___ GIVEN TEXT ___
Mode 2, when the face attribute information includes the gender information, and the processing of the face region image includes facial ruddy, if the gender information in the face attribute information indicates that the face region image to be processed is a male face image, the ruddy intensity corresponding to the male is selected, where the ruddy intensity corresponding to the male is lower than the ruddy intensity corresponding to the female.
In general, the ruddy intensity ranges from 0 to 1, where 0 is the weakest and 1 is the strongest. For example, if the ruddy intensity of the female is 0.5, the ruddy intensity of the male is 0.3, 0.4, or 0.2, etc. The specific ruddy intensity and the implementation of facial ruddy are appropriately set by persons skilled in the art according to actual requirements, which is not limited in the embodiments.
___ MATERIAL SHOWN ___
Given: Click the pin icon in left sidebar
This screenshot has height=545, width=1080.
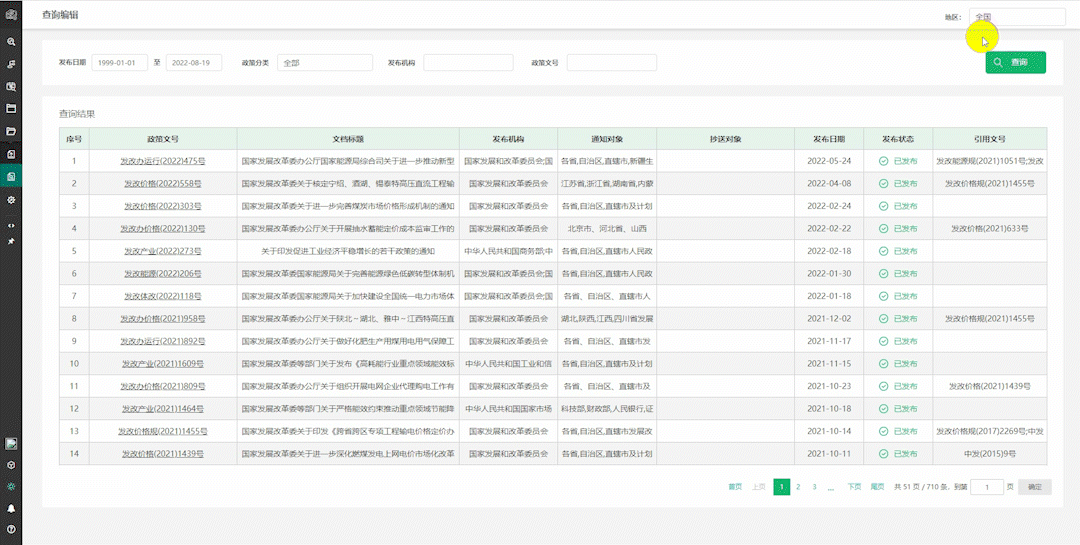Looking at the screenshot, I should point(11,242).
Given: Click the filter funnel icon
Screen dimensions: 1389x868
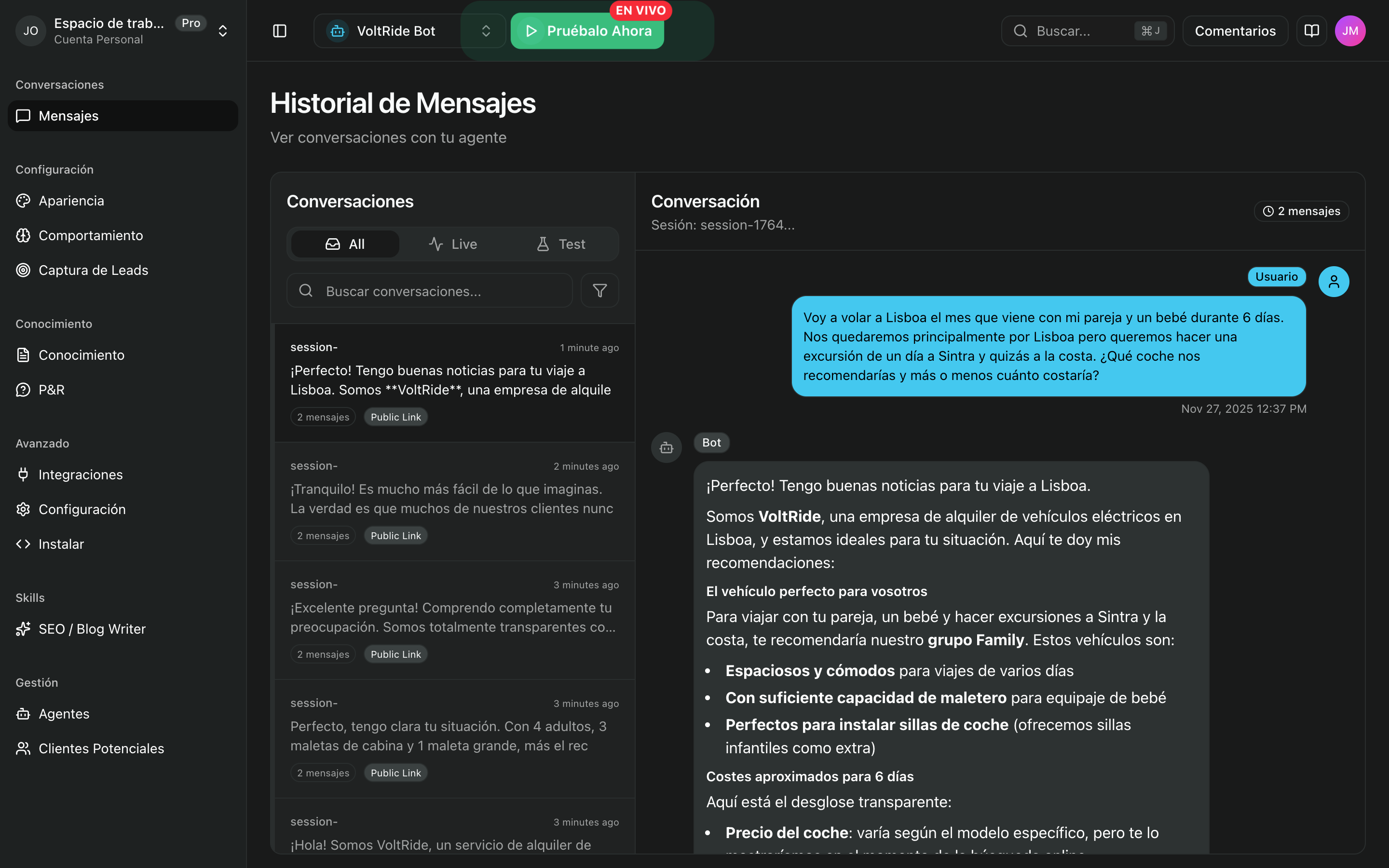Looking at the screenshot, I should pyautogui.click(x=599, y=290).
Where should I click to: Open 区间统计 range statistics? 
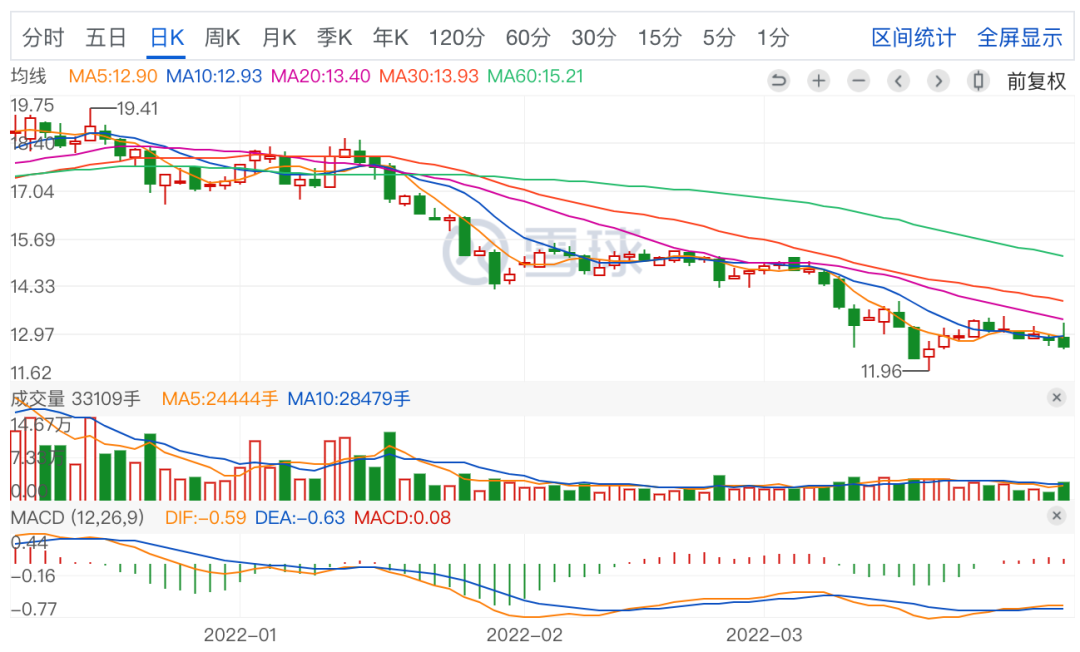pyautogui.click(x=913, y=37)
___
From the text about adjusting facial ruddy intensity above, extract the passage from "Mode 2, when" to "to the female." word for word.

# RESPONSE TO THIS TASK:
Mode 2, when the face attribute information includes the gender information, and the processing of the face region image includes facial ruddy, if the gender information in the face attribute information indicates that the face region image to be processed is a male face image, the ruddy intensity corresponding to the male is selected, where the ruddy intensity corresponding to the male is lower than the ruddy intensity corresponding to the female.